The Soprafino Tarot faithfully reproduces the images (stains and blemishes included) from the Tarocco Soprafino of F. Gumppenberg in Milan, a deck dating from around 1835. This reproduction by il Meneghello is a numbered edition, limited to 2000.
The Spanish Tarot is a bilingual Tarot deck titled in Spanish and English. The 78 cards are a reproduction of an eighteenth century Liguria-Piedmontese woodcut deck.
The Tarocchino Milanese a Doppia Figura is a 78-card reproduction of an Italian deck from 1880, used for the card game Tarocchino. The cards are unusual as each tarot image is halved and mirrored on the same card. Published in a limited edition of 2000 by il Meneghello.

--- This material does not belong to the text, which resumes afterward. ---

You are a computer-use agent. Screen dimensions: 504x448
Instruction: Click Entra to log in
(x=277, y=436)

The Tarocco Piemontese is a reproduction by Dal Negro of a 19th century Italian style of deck. It has double-ended imagery on the major arcana and court cards, and pip cards in the minor arcana.

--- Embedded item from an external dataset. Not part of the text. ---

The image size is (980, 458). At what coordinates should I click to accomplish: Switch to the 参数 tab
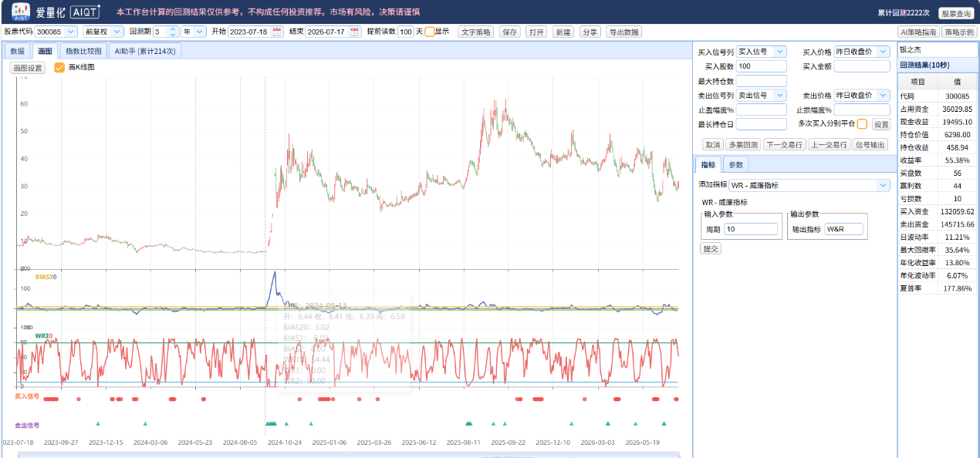coord(736,165)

The Tarot Classic is a full-colour reproduction of the 18th century woodcuts by Claude Burdel, republished by US Games in 1974. The art is in a Marseilles style, but is not the same as the Conver style.
Camoin and Jodorowski, French Tarot scholars, have restored crisp detail and outlines in their variation of the Tarot of Marseilles woodcut images.

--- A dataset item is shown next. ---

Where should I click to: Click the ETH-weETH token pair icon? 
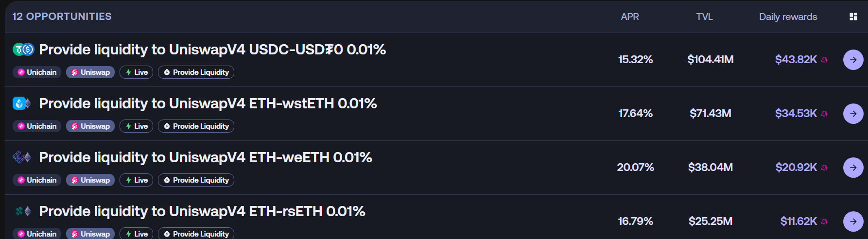(22, 157)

This Tarot de Marseille, from French publishers Héron, is a modern duplication of Conver's 1760 Marseilles images which now reside in the Bibliothèque Nationale in Paris.
Tarot de Marseille de Francois Chosson 1736 is a reproduction of an early, complete Marseilles deck by master cardmaker and engraver, Francois Chosson. Published in a carefully reproduced, quality limited edition of 3000 decks by Yves Reynaud.
The Tarot Flamand de 1780 is an authentic reproduction of a Flemish Tarot, originally in woodcuts. It's from eighteenth-century Belgium and differs somewhat in imagery from French or Italian Tarots.
The Tarot of the Master is a recoloured reprint of a Italian tarot deck first published in 1893. The Italian titles are not translated but each card has an individual keyword printed unobtrusively on the face.
Tarot of Visconti Grand Trumps is a majors-only edition of the Visconti Tarot, and has 22 large cards with black borders and a gold metallic treatment on the artwork.
Tarot Sola Busca is a careful reproduction of the 15th century tarot deck, which was the earliest deck to have 78 fully illustrated scenic cards. This is a very high quality, limited edition set from Lo Scarabeo in their Anima Antiqua series.
Les Tarots Marseille de Jean Noblet is another reproduction of Marseilles-style cards dating back to 1650. The 22 trump cards have been 'refreshed' by Jean-Claude Flornoy, who also restored the Jean Dodal Tarot.
A restoration of one of the oldest tarots, the Visconti-Sforza cards. The symbolism is the same in this version, but the Visconti Tarot cards have clearer colours and there are metallic gold leaf highlights and backgrounds. (The gold doesn't show up well in scans, unfortunately.)
The Visconti Tarot Mini is the miniature version of the Visconti Tarot from Lo Scarabeo. The cards measure 4.4cm by 8cm and are small enough to fit in a purse or pocket.
A reproduction of 74 tarot cards that were painted in the fifteenth century, the scenes in the Visconti-Sforza Tarot are authentically medieval. The cards are not titled (there is no text on the cards at all), and four cards have been recreated to make the full 78-card deck.